SIMON  Well, I wonder if we do.  I thought you were gonna say the ascendancy of Sarah Palin, and if you were gonna end the sentence there I would have heartily agreed.  There is no one quite like Sarah Palin for having an audience in the palm of her hand.  The idiosyncrasies which grand liberals like to make fun of, her 'gee, gollying' and 'gosh-darning' actually go down very very well in the heartland of the United States.  She's absolutely confident, she now has her own spot on Fox cable network.  She's an extraordinary communicator in that way.  just a week or so ago the great engineer of Republican power Karl Rove, who was behind George W Bush's ascendancy to power, made a swingeing attack on Sarah Palin, saying he didn't think she was the kind of person-He said that she was about to have a reality show on television, which she isn't, in fact, she's having a documentary about Alaska, no reason why she shouldn't do that.  But the fact that Karl Rove from the right wing of the Republican Party took time off to sneer at Sarah Palin can be seen either as a backhand compliment or a real worry in the Republican Party that she'll do more damage to their prospects than good, and they have already, in one Tea Party-endorsed candidate, who seems to be much more pragmatic than most people think - Marco Rubio in Florida, who also defeated the person, Charlie Crist, who'd been officially blessed by the Republican Party - Rubio is already being held as the great hope of the Republicans. He's handsome, eloquent.  Seems to me a mistake to say we want someone who is the right wing's Barack Obama, but he is already, one feels, being groomed as an anti-Palin, charismatic candidate for the immediate future, probably as a vice-presidential candidate in 2012.

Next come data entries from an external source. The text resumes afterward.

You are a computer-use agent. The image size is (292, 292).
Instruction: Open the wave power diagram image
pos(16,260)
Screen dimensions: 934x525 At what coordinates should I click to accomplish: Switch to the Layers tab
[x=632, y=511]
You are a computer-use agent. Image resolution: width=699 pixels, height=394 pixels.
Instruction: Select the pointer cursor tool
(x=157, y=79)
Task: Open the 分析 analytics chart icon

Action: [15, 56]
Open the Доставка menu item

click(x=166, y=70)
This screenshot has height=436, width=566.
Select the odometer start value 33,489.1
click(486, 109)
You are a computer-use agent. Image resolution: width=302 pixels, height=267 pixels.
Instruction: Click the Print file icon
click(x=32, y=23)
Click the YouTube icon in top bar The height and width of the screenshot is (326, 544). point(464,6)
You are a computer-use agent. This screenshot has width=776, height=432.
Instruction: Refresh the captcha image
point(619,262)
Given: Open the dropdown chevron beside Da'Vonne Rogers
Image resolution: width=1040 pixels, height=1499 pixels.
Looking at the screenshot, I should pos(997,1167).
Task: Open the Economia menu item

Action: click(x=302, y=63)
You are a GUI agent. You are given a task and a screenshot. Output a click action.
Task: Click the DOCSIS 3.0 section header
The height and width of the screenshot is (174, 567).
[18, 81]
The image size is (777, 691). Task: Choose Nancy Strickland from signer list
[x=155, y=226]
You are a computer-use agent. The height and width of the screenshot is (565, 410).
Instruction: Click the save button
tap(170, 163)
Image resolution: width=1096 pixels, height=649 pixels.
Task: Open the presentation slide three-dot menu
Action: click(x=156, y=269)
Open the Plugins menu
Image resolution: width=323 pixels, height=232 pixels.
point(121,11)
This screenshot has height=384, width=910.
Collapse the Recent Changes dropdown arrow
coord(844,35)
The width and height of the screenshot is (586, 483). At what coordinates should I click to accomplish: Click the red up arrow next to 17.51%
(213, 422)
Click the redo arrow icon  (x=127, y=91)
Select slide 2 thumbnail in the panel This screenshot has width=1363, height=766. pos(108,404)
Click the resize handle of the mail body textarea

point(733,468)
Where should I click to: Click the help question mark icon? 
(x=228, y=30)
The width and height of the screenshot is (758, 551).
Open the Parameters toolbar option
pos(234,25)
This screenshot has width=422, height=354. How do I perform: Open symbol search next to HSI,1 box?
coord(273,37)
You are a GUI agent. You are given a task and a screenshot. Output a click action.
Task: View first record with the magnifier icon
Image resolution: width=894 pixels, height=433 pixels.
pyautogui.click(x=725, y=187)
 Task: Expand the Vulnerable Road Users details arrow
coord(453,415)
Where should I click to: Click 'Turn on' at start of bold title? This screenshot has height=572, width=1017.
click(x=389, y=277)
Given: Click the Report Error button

PAUL So a big thumping for Barack Obama.  What's he got to do now to win re-election?

SIMON Well, he can't just stand back and watch what I've been describing as  a Republican blood-letting.  He really has to position himself somehow as presidentially above the fray, someone who is willing - even though it sure didn't work out in his first term - someone who is willing on specific issues to reach out across-There are things that Barack Obama and the Republicans can agree on, like deficit reduction.  Obama is entitled to say, 'I would love us to balance the books, even though we're in a tough state economically and we can't suck too much juice out of the economy otherwise we threaten a double-dip recession.'  But Barack Obama is not against doing something about a shockingly unsustainable deficit.  But he can actually turn the screws a little bit on the Republicans, call their bluff, and say, 'Fine.  Tell me what it is you are prepared to cut in the budget other than simply extending the Bush tax cuts.'  And it's a fine thing for the Republicans really to talk the talk; we have to see whether they can actually walk the walk.